Top of Information provided

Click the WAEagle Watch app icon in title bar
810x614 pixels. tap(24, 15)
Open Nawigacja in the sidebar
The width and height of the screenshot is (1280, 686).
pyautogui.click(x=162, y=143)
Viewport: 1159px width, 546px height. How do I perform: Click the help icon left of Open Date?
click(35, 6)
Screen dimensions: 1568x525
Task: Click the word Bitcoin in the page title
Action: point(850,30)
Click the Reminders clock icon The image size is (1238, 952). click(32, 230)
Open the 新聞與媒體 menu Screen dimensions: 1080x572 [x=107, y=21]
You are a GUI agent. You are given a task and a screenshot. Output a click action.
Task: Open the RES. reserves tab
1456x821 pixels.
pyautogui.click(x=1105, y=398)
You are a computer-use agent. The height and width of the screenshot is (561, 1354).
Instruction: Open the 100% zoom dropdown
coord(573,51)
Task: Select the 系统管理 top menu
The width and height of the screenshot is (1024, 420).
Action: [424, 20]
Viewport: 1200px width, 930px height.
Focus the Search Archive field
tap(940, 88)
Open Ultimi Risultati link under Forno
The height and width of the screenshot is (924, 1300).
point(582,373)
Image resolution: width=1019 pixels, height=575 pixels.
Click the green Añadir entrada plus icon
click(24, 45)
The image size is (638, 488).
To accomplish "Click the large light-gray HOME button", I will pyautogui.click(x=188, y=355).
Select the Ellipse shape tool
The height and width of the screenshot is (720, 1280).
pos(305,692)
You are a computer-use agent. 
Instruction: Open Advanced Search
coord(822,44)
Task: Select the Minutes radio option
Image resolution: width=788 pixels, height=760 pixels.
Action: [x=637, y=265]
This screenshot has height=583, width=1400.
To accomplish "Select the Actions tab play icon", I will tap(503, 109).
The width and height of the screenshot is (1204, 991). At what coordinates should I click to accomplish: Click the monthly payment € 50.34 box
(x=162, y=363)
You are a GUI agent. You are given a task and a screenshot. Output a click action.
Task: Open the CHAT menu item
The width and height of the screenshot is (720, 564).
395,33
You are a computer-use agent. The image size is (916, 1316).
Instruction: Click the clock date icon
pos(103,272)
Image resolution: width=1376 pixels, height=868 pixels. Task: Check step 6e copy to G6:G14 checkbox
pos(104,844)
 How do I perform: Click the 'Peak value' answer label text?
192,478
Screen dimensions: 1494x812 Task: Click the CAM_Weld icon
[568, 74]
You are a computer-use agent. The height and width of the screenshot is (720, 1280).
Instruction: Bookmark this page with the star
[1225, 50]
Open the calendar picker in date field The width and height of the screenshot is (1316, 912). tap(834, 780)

Bottom of Information provided

Exercise directions> Give the count of lines in the listing that hold the word "will", with no other text.

Solution to this exercise> 2